— Requirement —
If a line in the records contains the word "click", count it; state the resulting number and nothing more.
====== Supplied material ======
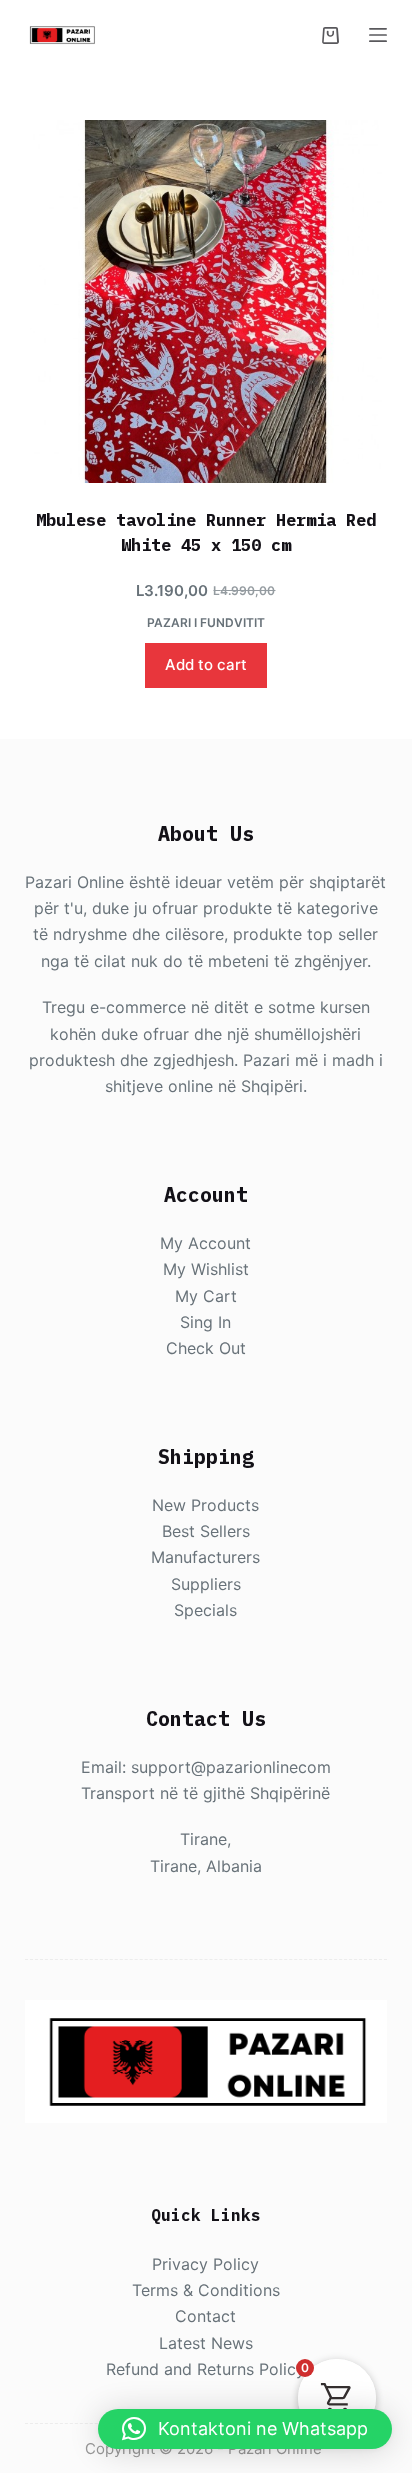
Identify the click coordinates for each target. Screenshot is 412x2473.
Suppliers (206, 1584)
======
====== Supplied material ======
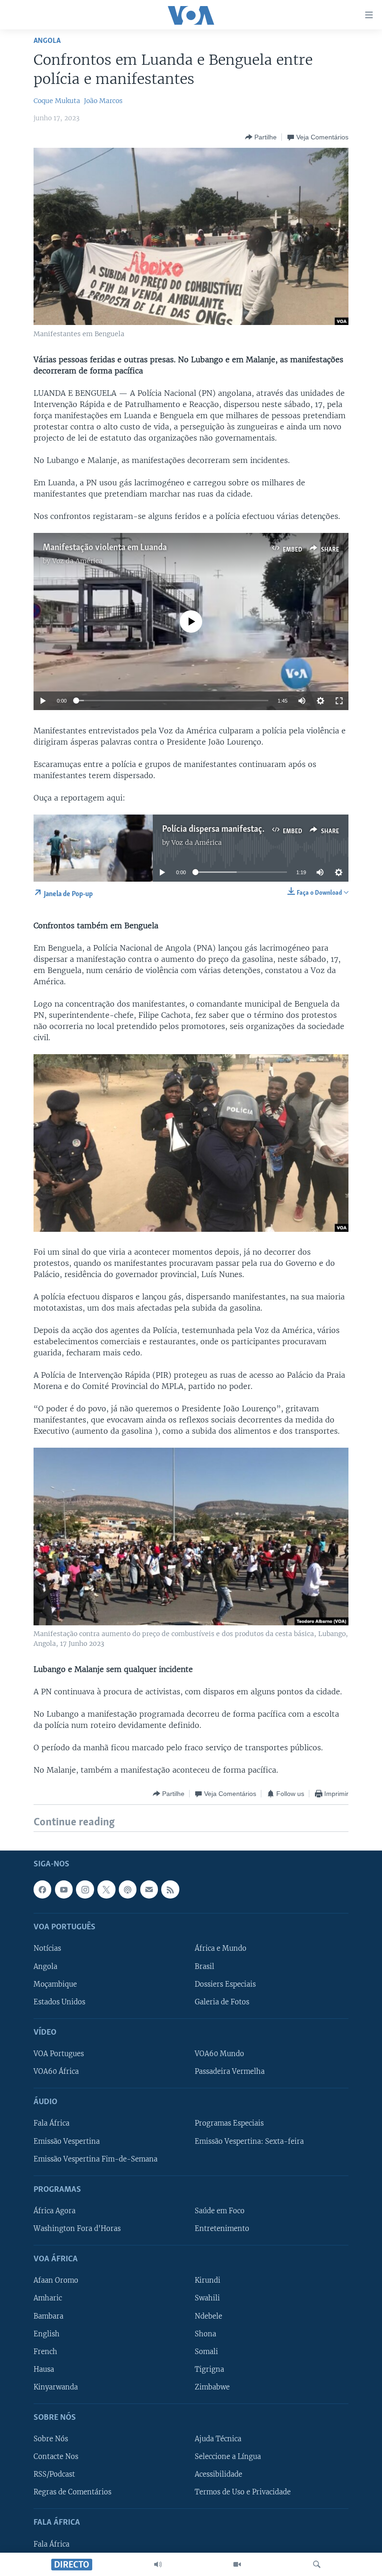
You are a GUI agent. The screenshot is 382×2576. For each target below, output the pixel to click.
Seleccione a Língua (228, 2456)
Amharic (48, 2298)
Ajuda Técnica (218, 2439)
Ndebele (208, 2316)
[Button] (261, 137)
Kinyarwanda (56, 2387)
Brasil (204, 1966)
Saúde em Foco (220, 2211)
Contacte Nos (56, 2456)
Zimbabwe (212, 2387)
======
— Task output —
2